• **Exercise details**
How many lines in the data below have the string "will"? Reply with the number alone.
** Opening Dataset content block **
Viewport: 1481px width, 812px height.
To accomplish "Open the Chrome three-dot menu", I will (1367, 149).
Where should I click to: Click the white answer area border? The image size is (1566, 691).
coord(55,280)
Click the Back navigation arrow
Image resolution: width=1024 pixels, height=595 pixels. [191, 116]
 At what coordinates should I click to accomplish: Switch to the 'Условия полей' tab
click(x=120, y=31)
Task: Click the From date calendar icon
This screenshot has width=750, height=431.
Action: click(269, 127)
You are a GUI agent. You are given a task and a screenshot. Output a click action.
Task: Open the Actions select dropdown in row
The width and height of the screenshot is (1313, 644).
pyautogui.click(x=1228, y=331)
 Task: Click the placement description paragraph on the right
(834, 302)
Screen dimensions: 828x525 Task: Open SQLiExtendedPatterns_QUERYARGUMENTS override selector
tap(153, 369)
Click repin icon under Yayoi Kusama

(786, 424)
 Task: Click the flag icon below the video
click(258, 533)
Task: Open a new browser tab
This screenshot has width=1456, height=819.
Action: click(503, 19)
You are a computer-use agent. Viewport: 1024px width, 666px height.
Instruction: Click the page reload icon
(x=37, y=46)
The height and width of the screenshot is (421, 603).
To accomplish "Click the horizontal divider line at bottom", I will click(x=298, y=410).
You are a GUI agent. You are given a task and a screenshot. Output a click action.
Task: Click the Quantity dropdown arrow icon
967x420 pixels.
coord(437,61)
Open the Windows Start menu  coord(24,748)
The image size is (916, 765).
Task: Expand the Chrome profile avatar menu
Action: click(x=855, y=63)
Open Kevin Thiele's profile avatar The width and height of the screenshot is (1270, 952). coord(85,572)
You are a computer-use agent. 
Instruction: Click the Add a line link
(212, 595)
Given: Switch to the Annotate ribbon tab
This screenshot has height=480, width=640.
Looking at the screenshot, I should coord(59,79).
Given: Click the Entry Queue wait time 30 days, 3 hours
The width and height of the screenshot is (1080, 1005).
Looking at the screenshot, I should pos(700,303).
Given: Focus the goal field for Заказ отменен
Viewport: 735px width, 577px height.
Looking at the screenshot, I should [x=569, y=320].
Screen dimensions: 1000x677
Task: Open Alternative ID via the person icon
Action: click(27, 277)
** Closing Dataset content block **
• **Task output**
2